Oder-Ökosystem erholt sich – Muscheln bleiben Sorgenkind
Rund vier Jahre nach der verheerenden Umweltkatastrophe in der Oder haben sich die Fischbestände aus Expertensicht vergleichsweise gut erholt. Allerdings gilt dies nicht für die zur Wasserreinigung wichtigen Muscheln. Die Folgen für das Ökosystem werden noch Jahre nachwirken, teilte das Leibniz-Institut für Gewässerökologie und Binnenfischerei (IGB) mit. Wissenschaftler schätzen, dass im Jahr 2022 rund 1.000 Tonnen Fisch sowie Muscheln und Schnecken verendet sind.
Hintergründe der Katastrophe
Im Sommer 2022 kam es in der Oder, dem Grenzfluss zwischen Deutschland und Polen, zu einem massiven Fischsterben. Ursachen waren nach Ansicht von Forschern ein hoher Salzgehalt, Niedrigwasser, hohe Temperaturen sowie das Gift der Goldalge (Prymnesium parvum). Diese Faktoren führten zu einem beispiellosen ökologischen Drama.
Forderungen des Leibniz-Instituts
Das IGB fordert, die Salzbelastung und Nährstoffeinträge in der Oder zu reduzieren und mehr Raum für natürliche Lebensräume zu schaffen. Bundesumweltminister Carsten Schneider (SPD) betonte, dass er mit Polen im Austausch über den Zustand der Oder und die Salzeinleitungen stehe. Das Salz stamme aus polnischen Bergbaugebieten. Maßnahmen zur Reduzierung der Einleitungen würden in Polen geprüft.
Streitthema Oder-Ausbau
Ein weiteres Streitthema zwischen Deutschland und Polen war der Ausbau der Oder mit Buhnen. Schneider äußerte sich zurückhaltend zu einem weiteren Ausbau: „Das haben wir auch nicht vor. Wir machen Instandhaltungsmaßnahmen und Renaturierungsmaßnahmen.“
Erholung der Fische – aber nicht der Muscheln
Der Fischökologe Christian Wolter vom Leibniz-Institut in Berlin erklärte: „Wir sehen, dass die relativ gute Erholung bei den Fischen darauf zurückzuführen ist, dass sie Rückzugsräume und Refugien hatten, in denen sie die Krise abwarten konnten. Von dort aus erfolgte dann die Wiederbesiedlung.“ Er betonte, dass das Risiko einer erneuten Algenblüte unbedingt reduziert werden müsse.

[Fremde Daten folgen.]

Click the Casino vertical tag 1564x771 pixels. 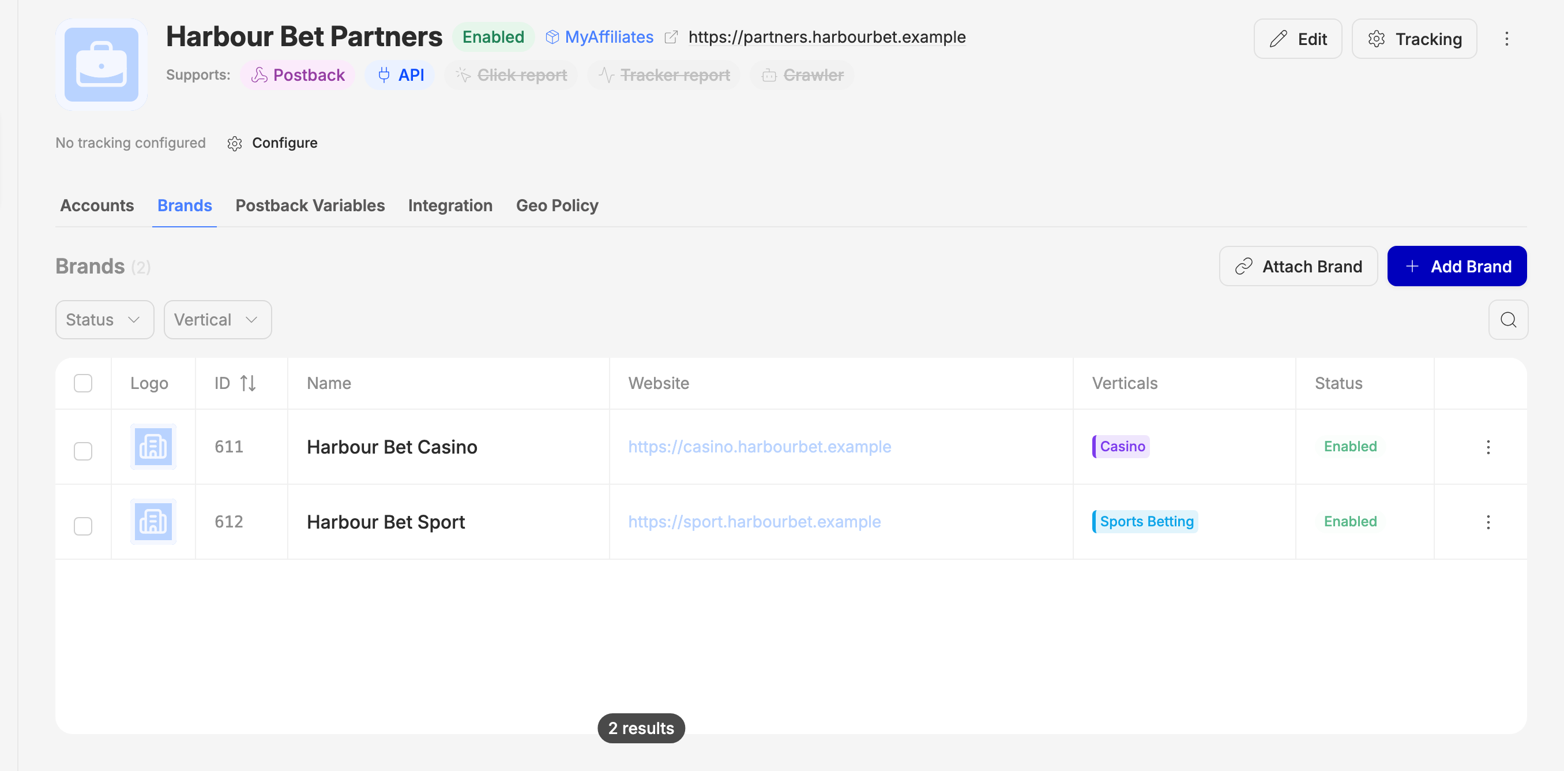pyautogui.click(x=1121, y=447)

Die Erholung der Großmuscheln, von denen mindestens zwei Drittel verendeten, wird nach Einschätzung des Forschungsinstituts noch viele Jahre dauern. IGB-Direktorin Sonja Jähnig sagte: „Das ist ökologisch besonders schwerwiegend, weil Großmuscheln große Mengen Wasser filtrieren und damit zur Reinigung des Flusses beitragen.“
Politische Reaktionen
Bundesumweltminister Schneider sprach sich dafür aus, mehr Rückzugsräume für Lebewesen in und an Flüssen zu schaffen, um die Natur widerstandsfähiger zu machen. „Das ist gerade angesichts des Klimawandels mit zunehmenden Hitzesommern und langen Trockenphasen wichtig.“ Er nahm in Schwedt den Abschlussbericht zu einem Untersuchungsprogramm am IGB zur Oder-Katastrophe entgegen.